Data extract |
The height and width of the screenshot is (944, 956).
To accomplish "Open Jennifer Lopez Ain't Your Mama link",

--

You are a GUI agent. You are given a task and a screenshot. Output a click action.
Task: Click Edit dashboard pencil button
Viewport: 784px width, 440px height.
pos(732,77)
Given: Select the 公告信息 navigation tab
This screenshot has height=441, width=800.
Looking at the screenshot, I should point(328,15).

--

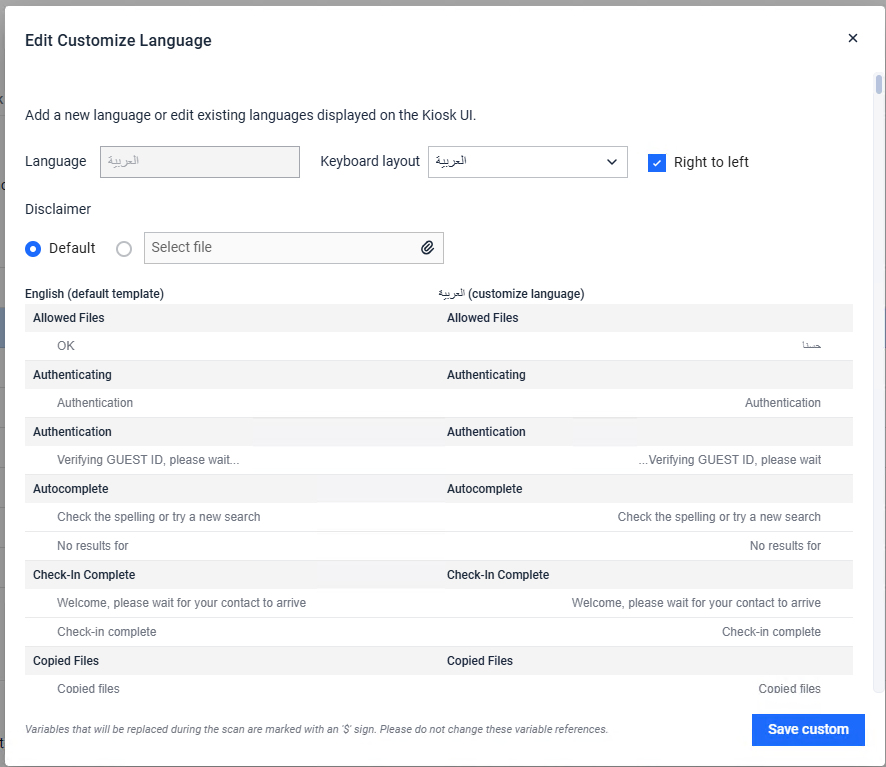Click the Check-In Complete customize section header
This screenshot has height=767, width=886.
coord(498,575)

Work required |
Everything from the line containing "The height and" through the line containing "Jennifer Lopez Ain't" in the material above should be retyped exactly, both ends included, and nothing more.

Task response |
The height and width of the screenshot is (944, 956).
To accomplish "Open Jennifer Lopez Ain't Your Mama link",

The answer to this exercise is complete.